なにしろあのマイブラなので、“伝説”みたいなことにも多くページがさかれているのだけど(あと、バンドに対する著者の過剰なまでのおもい入れにも!)、ケヴィン・シールズ本人のコメントが結構たくさん載っていたのがよかった。

たとえば、とにかく延々と続くことで有名な、”You Made Me Realise”の破壊的なノイズ・パートについての、ケヴィンの話。

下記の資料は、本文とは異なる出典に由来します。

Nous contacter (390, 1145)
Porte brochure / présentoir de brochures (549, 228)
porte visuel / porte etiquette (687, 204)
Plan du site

「このパートは毎回ライヴのハイライトだった。聴衆があるひとつの状態から別の状態へと変化するのに、どれくらいかかるのかを観察する実験でもあったんだけどね。まず聴衆の何割かがぼくらに向かって指を突きつけるか、目をつぶったまま両手を上げてゆらゆらとさせはじめる。そう、何か具体的なアクションを起こすのさ。だからそういった変化が現れるまで、ずっと演奏しつづけた」

「聴衆全体が変化したことがはっきりとわかるまで…。たとえひとりだけでも指をくるくる回している状態だったり、指で耳をふさぎつづけていたときは、彼らがその状態から変化するまでぼくらは演奏を続けた」/

「ときにはたったひとりをギヴ・アップさせるべく、40分間以上演奏しつづけることもあったよ。そして全員変化したことがわかったとき、ぼくがデビーを見る。それが合図となって、曲の最後のパートへ戻っていくんだ」(p.23,24)

ギヴ・アップさせる、ってのがうける。全く、どこからそんな発想が出てきたんだか!ほんとにクレイジーすぎるよケヴィンー、などとわらって読みつつも、俺も去年のフジロック行きたかったな…と爆音のノイズにおもいを馳せたのだった。